Cheaters Brasileira

Autor(a): Kuma


Volume 1 – Arco 1

Capítulo 6: Nem todos os que vagueiam estão perdidos, mas com certeza eu já nasci perdido!

 

Cinco dias depois, na estrada arenosa e deserta da ||ROTA VERMELHA||, zona sudeste de ||LHASA||.

DIA: 6

PLAYER: [Juniorai]

 

Já faz muito tempo – tipo... uma eternidade! – que estamos viajando por aquela estrada mercante, passando por planícies desertas e algumas vilas no caminho e parece que não estamos nem perto de chegar ainda. Enquanto não chegávamos, eu me dispunha de um tempo para colocar as ideias em ordem. A essa altura do campeonato eu já estava bem mais conformado com a ideia de estar em uma missão que poderia custar minha vida naquele mundo fictício.

Não faz ideia de quantas vezes já estive à beira de colapsar mentalmente.
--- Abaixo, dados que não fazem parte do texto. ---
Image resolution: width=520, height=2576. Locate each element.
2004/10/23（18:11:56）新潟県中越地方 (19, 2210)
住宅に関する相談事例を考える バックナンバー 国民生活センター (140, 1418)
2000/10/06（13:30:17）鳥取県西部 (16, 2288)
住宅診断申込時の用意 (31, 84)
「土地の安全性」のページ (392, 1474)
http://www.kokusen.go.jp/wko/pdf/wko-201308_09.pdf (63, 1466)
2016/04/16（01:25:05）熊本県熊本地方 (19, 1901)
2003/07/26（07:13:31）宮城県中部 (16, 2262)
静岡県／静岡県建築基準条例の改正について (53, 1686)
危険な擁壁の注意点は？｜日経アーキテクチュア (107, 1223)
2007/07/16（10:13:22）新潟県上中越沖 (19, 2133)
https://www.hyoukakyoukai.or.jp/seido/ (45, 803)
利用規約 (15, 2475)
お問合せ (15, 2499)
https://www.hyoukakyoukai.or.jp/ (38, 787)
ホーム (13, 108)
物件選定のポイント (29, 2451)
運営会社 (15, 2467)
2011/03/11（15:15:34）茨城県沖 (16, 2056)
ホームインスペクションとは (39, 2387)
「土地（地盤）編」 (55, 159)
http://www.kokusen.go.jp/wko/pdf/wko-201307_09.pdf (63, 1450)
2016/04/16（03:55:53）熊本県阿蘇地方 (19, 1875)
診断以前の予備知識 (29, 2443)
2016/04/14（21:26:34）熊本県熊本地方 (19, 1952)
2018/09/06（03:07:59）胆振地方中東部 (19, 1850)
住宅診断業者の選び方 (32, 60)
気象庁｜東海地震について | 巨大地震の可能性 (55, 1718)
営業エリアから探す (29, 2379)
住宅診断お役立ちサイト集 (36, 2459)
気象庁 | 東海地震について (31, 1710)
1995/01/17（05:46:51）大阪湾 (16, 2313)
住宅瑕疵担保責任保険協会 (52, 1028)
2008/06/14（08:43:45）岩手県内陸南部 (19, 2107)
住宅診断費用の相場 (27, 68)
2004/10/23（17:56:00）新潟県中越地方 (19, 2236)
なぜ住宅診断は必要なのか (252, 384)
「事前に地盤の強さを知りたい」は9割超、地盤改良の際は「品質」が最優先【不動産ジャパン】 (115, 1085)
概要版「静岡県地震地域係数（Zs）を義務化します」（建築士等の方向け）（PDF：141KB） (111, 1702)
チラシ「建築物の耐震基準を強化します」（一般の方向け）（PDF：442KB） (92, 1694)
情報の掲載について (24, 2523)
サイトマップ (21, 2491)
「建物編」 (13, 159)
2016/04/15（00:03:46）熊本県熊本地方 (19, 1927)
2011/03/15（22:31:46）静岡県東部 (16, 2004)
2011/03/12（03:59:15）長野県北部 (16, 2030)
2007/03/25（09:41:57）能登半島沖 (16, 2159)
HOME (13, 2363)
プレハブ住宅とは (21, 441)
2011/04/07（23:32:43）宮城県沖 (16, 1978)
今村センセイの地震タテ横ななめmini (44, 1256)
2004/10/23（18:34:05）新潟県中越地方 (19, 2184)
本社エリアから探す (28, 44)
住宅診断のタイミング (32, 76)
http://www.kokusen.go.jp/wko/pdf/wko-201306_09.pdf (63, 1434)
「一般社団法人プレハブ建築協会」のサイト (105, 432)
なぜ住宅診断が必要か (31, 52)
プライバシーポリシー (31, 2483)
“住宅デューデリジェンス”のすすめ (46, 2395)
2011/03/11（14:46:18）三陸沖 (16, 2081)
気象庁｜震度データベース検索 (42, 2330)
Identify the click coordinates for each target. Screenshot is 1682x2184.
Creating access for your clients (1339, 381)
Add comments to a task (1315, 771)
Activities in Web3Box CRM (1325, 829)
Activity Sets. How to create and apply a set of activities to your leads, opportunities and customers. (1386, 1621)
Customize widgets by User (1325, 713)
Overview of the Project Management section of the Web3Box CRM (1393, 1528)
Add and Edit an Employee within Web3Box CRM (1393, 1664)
Percepção, cognição, definições básicas e sanidade mental... isso tudo quase foi para o saco várias e várias vezes. Tanto que eu já começava a ver as coisas de forma distorcida.

Sim; tinha horas que eu começava a ver o cenário distorcendo ou até mesmo faltando em alguns lugares, como se tivesse sido apagado ou “rasgado”. Era bizarro, mas quase nunca apareciam, então julguei não ser culpa da minha insanidade e sim do jogo – que, diga-se de passagem, ainda estava em sua versão Alfa –, então deixei passar.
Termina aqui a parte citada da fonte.